Dalam sambutannya, Kadis PPLH Kota Sorong Julian Kelly Kambu mengatakan, “Saya sangat tertarik dengan program ini, persoalan lingkungan itu sudah masuk dalam masa kritis bagaimana konsep dan gaya berfikir pemerintah Daerah, sampai-sampai di Papua Barat mendeklarasikan Provinsi konservasi itu di UU otonomi khusus pasal 63-64, namun dalam pelaksanaannya itu tidak teralisasi. Urusan lingkungan hidup adalah urusan wajib dari Sabang sampai Merauke, kebijakannya hanya aturan saja, hari ini saya sangat bangga karena melihat scholl of Eco Diplomacy untuk melakukan perubahan dan perbaikan sedikit demi sedikit, dalam membangun generasi muda sebagai ujung tombak, sebagai corong pembangunan dalam hal kebijakan pembangunan yang bernuansa lingkungan”, tuturnya.

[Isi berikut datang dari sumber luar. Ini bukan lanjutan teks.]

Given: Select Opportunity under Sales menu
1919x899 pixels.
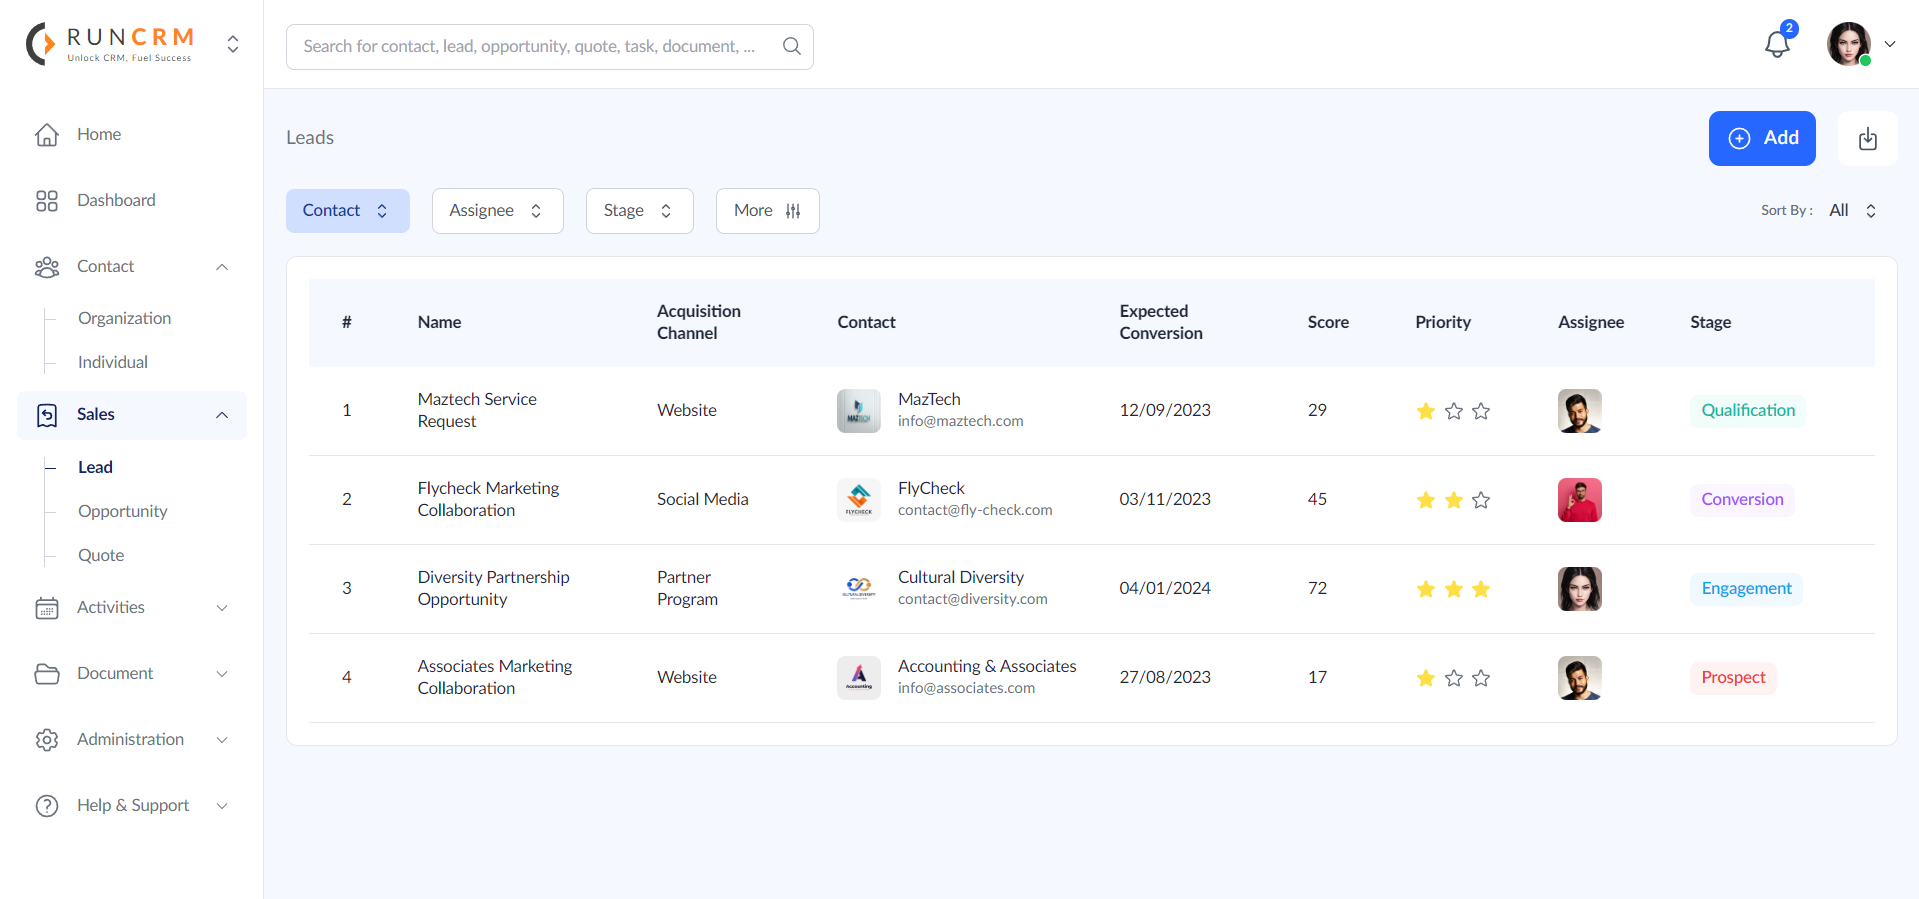Looking at the screenshot, I should click(x=122, y=511).
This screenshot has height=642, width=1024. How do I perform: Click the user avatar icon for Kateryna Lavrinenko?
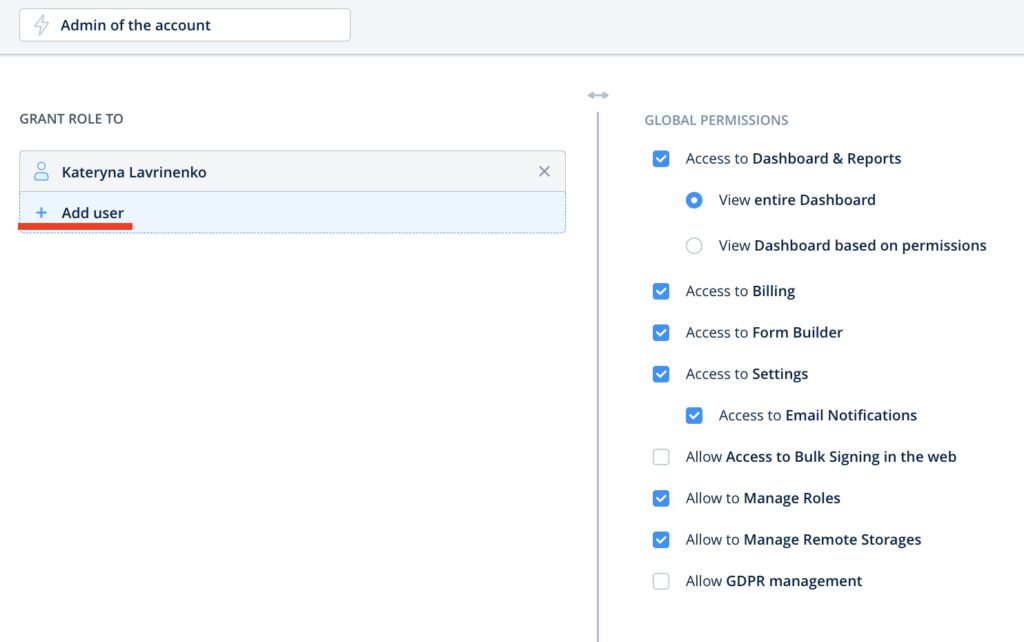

Menurut Julian, kondisi lingkungan hidup tak bisa dipisahkan dari wacana pembangunan ekonomi. Bila lingkungan hidup rusak, maka rencana pembangunan tak bisa dijalankan dengan baik. Sebaliknya, mengesampingkan lingkungan hidup hanya mendatangkan bencana alam.
Pemukulan tifa menandakan resmi dimulainya pendidikan school of eco diplomacy
Pasalnya, Kota Sorong berada di daerah rawan bencana berupa gempa bumi, banjir bandang, dan tsunami. Pada Juli 2020 misalnya, Kota Sorong dilanda bencana banjir dan tanah longsor hingga memakan lima korban jiwa. Bencana tersebut terjadi karena terdapat pertambangan galian C yang beroperasi di Kota Sorong.
“Membangun jembatan itu mudah. Tapi untuk mengubah pola pikir untuk menjaga lingkungan tidak semudah membalik telapak tangan. Hari ini memberikan semangat baru bagi saya bahwa ada harapan baru untuk melihat perubahan melalui anak muda,” kata Julian.